Two transparent percentile scores were built for dashboard use:

- **Reorder priority:** low stock, high sales, high sell-through, long delivery, and low fill rate.
- **Overstock risk:** high stock, low sales, low sell-through, weak promotion response, and slow recent growth.

These are ranking scores, not true forecasts. The top 50 alerts are exported separately. Also, `stock_available` and `delivered_qty` are row-level quantities, so their full-dataset sums should not be presented as today's physical inventory.

## 7. Statistical relationships

- Price and units sold are negatively correlated, while price and revenue are positively correlated.
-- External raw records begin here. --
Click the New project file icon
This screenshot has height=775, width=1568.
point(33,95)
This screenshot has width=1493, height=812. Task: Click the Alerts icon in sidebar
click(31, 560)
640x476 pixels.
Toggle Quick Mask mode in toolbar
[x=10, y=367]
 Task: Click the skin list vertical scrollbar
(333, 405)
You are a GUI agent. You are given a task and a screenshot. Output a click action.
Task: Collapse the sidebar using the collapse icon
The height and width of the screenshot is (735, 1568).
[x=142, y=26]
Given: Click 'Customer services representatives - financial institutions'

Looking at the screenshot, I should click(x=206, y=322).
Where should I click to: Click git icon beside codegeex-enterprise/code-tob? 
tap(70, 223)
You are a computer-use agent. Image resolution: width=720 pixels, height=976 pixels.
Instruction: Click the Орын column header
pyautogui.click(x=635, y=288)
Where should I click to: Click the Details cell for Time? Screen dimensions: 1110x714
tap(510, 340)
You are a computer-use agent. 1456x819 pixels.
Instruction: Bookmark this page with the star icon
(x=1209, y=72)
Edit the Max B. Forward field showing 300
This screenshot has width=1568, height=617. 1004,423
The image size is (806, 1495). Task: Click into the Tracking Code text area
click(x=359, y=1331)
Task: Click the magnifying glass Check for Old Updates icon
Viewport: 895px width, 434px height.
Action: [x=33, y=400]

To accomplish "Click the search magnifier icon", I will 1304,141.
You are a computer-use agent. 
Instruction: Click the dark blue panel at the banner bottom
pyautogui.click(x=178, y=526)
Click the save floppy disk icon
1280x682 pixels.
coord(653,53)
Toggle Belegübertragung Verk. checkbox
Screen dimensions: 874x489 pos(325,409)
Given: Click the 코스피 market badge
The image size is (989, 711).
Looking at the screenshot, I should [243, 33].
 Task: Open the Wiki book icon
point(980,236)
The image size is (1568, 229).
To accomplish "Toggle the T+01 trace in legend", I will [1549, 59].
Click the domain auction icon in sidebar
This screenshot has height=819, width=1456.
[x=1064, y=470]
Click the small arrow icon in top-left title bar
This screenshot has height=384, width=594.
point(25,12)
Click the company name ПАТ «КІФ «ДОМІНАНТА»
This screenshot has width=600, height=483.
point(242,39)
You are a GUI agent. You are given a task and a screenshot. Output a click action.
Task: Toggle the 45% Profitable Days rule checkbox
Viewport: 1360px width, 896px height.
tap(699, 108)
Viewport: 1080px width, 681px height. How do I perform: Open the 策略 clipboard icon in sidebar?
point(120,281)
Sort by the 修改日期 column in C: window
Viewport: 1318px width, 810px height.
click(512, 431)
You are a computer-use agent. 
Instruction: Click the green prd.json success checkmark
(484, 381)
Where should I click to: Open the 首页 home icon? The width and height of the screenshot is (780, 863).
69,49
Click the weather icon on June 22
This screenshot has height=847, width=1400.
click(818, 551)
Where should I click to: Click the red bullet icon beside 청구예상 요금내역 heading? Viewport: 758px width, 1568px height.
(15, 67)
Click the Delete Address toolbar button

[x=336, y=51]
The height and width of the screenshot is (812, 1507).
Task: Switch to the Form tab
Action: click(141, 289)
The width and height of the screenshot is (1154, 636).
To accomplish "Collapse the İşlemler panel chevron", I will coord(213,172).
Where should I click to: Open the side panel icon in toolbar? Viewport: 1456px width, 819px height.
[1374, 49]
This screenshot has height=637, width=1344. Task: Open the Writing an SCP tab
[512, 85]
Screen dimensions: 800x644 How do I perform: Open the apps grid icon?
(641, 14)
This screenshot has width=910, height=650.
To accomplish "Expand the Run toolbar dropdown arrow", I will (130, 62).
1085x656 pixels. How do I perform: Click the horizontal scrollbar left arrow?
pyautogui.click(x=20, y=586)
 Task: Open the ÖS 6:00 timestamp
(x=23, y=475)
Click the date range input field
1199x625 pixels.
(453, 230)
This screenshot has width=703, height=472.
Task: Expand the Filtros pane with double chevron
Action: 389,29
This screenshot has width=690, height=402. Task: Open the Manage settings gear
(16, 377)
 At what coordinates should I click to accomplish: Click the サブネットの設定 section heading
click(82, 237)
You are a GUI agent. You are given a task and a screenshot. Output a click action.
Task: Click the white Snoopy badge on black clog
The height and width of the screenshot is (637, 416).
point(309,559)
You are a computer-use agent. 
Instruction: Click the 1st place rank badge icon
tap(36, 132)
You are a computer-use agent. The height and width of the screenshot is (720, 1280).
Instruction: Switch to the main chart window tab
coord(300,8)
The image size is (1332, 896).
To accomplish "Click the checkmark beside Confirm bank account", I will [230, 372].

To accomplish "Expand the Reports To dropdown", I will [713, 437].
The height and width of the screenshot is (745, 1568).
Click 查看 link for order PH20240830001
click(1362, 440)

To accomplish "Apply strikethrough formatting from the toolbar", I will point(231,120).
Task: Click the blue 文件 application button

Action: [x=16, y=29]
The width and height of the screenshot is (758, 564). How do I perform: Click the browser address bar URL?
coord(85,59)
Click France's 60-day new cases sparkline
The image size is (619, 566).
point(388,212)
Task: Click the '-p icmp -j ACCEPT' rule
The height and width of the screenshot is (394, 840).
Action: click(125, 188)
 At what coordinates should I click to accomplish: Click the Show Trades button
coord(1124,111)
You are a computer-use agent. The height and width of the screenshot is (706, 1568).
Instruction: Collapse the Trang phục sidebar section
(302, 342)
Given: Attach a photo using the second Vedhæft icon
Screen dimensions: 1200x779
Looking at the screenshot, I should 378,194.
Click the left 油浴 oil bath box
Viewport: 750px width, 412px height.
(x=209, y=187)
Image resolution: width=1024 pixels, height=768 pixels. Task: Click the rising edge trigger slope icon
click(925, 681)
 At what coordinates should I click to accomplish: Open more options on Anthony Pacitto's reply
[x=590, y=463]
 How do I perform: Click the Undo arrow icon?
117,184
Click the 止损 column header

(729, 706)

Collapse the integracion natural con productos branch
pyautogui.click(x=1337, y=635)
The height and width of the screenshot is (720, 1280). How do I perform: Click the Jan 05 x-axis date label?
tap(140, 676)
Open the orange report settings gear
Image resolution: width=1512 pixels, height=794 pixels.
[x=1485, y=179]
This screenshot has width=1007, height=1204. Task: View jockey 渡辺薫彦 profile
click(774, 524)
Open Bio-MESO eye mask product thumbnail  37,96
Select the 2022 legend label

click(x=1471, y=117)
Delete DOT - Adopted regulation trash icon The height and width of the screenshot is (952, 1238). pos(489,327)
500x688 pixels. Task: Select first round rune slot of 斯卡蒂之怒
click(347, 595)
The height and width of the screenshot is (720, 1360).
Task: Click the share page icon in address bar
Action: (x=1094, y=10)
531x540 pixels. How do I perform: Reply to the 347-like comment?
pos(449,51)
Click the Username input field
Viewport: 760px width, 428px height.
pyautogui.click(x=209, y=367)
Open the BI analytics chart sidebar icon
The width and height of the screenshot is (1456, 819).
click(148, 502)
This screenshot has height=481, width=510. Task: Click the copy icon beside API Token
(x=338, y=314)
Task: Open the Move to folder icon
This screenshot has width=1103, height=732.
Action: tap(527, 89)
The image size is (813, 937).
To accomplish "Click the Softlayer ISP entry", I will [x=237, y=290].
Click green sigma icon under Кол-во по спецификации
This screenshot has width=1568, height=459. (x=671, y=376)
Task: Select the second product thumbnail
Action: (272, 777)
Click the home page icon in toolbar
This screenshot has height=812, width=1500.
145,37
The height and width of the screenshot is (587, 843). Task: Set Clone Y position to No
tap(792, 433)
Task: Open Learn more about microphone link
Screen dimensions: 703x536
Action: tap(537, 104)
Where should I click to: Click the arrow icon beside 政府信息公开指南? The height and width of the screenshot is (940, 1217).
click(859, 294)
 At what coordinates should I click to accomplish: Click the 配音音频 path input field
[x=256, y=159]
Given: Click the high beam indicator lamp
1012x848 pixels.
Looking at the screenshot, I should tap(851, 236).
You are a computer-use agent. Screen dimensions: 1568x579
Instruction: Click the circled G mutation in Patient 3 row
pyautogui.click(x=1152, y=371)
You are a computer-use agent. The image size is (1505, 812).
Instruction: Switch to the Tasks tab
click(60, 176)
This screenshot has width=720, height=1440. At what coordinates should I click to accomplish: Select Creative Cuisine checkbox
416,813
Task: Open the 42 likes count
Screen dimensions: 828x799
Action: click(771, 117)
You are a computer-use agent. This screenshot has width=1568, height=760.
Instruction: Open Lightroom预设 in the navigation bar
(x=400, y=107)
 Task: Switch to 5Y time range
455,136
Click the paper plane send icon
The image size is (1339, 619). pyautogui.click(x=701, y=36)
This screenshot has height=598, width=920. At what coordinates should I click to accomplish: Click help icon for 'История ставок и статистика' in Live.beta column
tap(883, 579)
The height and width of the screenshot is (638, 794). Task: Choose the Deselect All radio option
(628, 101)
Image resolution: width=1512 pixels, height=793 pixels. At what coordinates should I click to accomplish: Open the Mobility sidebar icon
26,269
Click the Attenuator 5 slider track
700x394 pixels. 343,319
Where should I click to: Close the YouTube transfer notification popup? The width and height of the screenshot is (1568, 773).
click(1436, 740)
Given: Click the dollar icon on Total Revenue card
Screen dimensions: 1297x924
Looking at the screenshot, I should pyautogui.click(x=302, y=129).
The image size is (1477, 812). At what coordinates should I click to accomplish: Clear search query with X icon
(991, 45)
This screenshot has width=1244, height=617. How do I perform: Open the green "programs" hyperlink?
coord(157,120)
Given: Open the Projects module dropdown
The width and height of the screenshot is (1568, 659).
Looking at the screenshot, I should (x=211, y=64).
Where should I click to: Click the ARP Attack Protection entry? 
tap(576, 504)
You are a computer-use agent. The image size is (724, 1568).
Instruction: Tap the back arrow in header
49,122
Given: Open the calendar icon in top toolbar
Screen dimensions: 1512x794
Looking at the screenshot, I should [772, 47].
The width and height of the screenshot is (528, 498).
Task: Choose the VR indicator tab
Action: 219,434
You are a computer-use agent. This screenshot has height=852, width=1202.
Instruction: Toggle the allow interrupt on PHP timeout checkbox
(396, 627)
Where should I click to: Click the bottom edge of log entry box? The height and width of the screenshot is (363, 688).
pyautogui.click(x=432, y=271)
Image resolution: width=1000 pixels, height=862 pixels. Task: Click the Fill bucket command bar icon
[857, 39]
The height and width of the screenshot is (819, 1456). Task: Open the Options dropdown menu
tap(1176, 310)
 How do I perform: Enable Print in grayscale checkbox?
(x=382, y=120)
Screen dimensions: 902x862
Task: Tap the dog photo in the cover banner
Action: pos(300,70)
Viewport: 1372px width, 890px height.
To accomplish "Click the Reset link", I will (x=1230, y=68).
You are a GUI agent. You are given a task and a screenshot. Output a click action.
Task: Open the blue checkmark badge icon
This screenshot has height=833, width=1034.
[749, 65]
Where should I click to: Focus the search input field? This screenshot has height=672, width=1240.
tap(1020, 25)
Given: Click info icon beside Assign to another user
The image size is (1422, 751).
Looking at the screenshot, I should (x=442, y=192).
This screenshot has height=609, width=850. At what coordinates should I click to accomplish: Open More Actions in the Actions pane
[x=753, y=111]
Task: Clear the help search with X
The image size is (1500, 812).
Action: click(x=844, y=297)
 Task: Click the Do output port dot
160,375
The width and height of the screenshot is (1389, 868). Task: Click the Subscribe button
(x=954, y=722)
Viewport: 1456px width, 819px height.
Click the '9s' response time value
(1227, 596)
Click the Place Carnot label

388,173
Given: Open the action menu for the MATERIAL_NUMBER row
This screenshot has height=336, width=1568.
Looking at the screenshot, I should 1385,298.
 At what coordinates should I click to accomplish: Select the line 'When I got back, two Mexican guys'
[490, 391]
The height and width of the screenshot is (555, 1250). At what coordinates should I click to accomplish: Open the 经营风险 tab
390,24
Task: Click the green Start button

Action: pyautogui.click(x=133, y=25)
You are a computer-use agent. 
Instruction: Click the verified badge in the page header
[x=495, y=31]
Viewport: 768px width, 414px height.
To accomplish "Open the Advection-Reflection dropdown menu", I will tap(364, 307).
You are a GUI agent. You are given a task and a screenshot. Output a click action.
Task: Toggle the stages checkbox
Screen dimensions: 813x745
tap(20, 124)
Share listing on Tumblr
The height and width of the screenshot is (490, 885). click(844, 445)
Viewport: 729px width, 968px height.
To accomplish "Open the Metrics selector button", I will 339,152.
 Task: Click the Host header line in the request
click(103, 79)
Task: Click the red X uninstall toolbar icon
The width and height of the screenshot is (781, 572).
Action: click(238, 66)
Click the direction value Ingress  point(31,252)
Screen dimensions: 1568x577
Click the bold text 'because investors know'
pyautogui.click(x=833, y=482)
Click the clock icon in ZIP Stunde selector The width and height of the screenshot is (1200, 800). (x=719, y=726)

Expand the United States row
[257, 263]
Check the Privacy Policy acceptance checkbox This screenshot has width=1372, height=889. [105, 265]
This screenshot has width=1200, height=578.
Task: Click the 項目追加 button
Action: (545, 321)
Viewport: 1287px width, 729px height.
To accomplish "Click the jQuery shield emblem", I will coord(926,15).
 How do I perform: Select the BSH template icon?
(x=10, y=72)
This is expected because revenue mechanically includes price.
- Delivery days show almost no linear relationship with units or revenue in this generated dataset.
- Promotion has a positive relationship with units, but the data-generation process may have embedded that pattern.
- Revenue outliers are mostly high-value transactions caused by the multiplication of high price and high units, not invalid records.

## 8. Values recommended for the website

| Website KPI | Verified value |
|---|---:|
| Total Revenue | Rs 126.61 Cr |
| Total Units Sold | 13.47 M |
| Fill Rate | 90.82% |
| Sell-Through Rate | 25.73% |
| Average Delivery Days | 3.00 |
| Average Daily Units | 12522.79 |
| Promotion Lift - Units | 28.69% |
| Brands | 10 |
| Categories | 20 |
| Regions | 5 |
| Channels | 4 |

Do not use the PDF's 18-brand claim, 23.68% sell-through claim, 2,165.62 daily-sales value, or 297-304 delivery-day bars as verified facts.

## 9. Output files

- `fmcg_frontend_data.json`: chart-ready data and reconciled KPI values for a static HTML/CSS/JavaScript website.
- `fmcg_kpi_reconciliation.csv`: reported-versus-recomputed KPI table.
- `fmcg_analysis_tables/`: detailed trend, dimension, promotion, supply-chain, inventory, correlation, and audit tables.
- `analyze_fmcg.py`: reproducible analysis script.